You can’t really stop the flow of ideas, money, life but what are your systems to help you “go with the flow?”

The other day, I had the rare pleasure of going to a little bar/restaurant called Lil’ Frankies with friends from work.   As a teacher and dad of two young children, I don’t get out much.   I was a amazed that I could enjoy a place with purty looking drinks and food.  At 4:30 p.m. I announced I had to go and return a library book.  “Nerd Alert,” my friend chided.  As I walked towards the library and home, the nerd alert approached def-con as I fantasized about–hold on tight–getting a new filing cabinet.

Anyone who has seen my apartment or even my man-bag would know I am not going to be your de-cluttering guru anytime soon.   But what I am getting from my ongoing experience learning Japanese, writing, and guitar is that it’s really important to have tools and systems that catch your flow.

I want a decent and beautiful filing cabinet where I can easily organize my samurai notebooks and other projects, so that creating and remembering becomes even more systematic.

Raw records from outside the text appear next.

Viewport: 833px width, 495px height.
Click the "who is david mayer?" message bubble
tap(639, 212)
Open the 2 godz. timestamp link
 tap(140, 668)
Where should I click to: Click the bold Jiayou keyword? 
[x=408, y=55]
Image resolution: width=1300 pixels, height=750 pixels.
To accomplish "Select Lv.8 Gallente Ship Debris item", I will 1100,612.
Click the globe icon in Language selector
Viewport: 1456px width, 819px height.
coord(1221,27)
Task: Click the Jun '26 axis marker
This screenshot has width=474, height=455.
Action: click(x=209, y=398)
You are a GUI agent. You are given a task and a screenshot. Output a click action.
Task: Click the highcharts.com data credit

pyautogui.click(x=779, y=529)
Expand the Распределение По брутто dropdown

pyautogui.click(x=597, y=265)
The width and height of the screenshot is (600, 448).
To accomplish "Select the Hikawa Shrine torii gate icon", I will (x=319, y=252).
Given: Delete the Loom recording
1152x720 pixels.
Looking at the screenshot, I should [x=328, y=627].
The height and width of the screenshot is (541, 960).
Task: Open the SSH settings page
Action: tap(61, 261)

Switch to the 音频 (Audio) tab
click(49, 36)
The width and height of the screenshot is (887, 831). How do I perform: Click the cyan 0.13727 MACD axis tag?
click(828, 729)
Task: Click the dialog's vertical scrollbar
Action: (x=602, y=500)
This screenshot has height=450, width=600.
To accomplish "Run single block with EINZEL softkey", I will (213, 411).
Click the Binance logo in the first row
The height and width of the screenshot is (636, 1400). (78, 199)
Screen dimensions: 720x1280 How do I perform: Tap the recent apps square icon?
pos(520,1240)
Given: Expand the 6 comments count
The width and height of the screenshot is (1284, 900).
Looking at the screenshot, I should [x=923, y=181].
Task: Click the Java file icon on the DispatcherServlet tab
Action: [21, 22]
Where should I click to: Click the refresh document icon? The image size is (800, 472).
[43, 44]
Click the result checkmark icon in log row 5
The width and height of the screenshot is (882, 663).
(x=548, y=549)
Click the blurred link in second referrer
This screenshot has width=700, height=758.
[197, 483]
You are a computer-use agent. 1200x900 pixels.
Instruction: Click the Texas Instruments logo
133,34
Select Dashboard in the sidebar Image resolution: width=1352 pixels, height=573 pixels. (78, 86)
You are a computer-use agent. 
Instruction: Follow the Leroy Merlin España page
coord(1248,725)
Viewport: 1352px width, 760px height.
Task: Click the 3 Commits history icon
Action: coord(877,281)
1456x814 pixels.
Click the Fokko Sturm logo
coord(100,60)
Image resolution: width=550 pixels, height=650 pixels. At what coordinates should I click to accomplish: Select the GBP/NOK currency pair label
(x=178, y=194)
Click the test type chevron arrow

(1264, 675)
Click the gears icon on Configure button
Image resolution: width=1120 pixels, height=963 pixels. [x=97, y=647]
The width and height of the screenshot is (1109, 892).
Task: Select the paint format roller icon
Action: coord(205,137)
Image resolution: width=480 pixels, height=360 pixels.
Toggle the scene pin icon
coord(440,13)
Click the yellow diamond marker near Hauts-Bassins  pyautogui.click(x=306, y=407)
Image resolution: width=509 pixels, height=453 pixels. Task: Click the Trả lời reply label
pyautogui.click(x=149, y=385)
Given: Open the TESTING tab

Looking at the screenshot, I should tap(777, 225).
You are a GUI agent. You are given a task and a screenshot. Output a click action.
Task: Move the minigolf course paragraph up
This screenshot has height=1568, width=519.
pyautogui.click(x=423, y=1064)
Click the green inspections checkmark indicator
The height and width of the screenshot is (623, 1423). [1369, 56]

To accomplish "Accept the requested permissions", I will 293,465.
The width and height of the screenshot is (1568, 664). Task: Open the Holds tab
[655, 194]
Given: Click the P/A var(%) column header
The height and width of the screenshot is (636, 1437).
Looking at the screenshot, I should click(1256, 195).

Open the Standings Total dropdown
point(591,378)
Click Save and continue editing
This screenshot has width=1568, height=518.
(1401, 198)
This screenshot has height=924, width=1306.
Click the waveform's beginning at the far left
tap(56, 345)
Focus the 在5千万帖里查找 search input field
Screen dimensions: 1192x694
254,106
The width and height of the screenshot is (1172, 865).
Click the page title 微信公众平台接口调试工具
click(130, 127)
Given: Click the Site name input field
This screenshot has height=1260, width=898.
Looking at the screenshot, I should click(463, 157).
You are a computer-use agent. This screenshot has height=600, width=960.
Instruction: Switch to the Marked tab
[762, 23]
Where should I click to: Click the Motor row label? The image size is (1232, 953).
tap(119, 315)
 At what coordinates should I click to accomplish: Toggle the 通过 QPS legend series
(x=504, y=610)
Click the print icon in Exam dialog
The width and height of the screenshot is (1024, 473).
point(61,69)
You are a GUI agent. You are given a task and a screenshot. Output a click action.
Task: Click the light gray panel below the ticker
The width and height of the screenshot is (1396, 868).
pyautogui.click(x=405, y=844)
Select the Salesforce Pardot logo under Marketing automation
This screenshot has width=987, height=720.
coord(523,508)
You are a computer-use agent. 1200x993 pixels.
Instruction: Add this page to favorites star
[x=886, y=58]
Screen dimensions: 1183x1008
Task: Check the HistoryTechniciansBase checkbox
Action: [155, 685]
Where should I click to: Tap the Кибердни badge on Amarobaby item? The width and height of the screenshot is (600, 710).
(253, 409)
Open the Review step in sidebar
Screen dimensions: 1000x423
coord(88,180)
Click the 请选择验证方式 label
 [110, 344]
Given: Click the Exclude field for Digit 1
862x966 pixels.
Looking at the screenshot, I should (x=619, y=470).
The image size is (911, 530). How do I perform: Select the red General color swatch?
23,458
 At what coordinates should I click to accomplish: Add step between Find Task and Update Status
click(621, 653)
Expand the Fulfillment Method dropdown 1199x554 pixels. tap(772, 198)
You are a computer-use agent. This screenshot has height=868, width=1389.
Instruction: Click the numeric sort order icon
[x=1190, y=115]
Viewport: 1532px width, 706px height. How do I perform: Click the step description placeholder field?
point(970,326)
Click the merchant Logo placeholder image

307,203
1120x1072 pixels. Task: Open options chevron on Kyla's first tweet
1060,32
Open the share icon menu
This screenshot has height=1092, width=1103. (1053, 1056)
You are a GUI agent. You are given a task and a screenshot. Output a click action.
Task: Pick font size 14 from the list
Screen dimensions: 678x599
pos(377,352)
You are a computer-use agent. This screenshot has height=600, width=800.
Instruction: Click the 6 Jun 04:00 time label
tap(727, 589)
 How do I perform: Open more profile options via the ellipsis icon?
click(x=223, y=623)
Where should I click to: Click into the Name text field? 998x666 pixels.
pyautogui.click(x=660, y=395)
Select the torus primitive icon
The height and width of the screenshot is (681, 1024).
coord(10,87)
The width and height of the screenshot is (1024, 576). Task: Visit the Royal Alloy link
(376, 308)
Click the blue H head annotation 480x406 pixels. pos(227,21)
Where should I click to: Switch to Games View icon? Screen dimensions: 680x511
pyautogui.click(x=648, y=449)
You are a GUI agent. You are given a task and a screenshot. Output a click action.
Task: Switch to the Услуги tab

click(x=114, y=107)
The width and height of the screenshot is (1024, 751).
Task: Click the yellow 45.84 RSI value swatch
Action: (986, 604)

I already have a plastic box where I have folders organized according to topics and by months and days.  (This is an idea I got from Getting Things Done.)    But I am ready to upgrade so the folders sit up right and the whole process of getting a folder out is smoother.  I’m trying to minimize physical or mental resistance because the more organized my flow and capture systems are, the more I can create.

It’s important to “capture” ideas, money, and projects in ways that enhance the flow even more.   It’s important to create systems but not be enslaved by those systems.   Here are some examples of tools and processes I consider to be my “flow capture” systems

  • Setting a timer for 15 minutes and writing even if I don’t have “anything to write” about every morning.  It can change my whole day to create an idea where there wasn’t one just through this little move.
  • Keeping a samurai mind notebook.  Keeping a notebook with positive ideas. information, skill bits and reviewing regularly means that my circuitry is kicking around the ideas and questions that I want there.
  • I have several automatic savings accounts for different purposes.   Capture your financial flow and keep your finances in different “buckets.”
  • I use surusu, an online spaced repetition flashcard system, to remember where I am in guitar.  When I study something on jamplay.com, I create a card with a link to the lesson.   When I don’t know “what to do” on guitar, I go to this deck and it takes me to the lessons either targeting or that I’ve forgotten about and could use a refresher.

Creating these systems may seem restrictive, but it actually frees you to play more.  Suddenly, there you are with a guitar strapped around your neck because deciding what to practice isn’t this mental storm of self-hatred.  The flashcard reminds you what to practice.  You practice.  Then you play.  Just in case you are too serious to remember to play, you can make that part of your system.  Part of why I enjoyed doing Silverspoon, a Japanese immersion service is that I would get reminders to just play–in Japanese.  Play is the ultimate “capture system.”  (Sounds severe, no? 🙂 )

You have a flow.  Catch the flow.  Catch the rainbow!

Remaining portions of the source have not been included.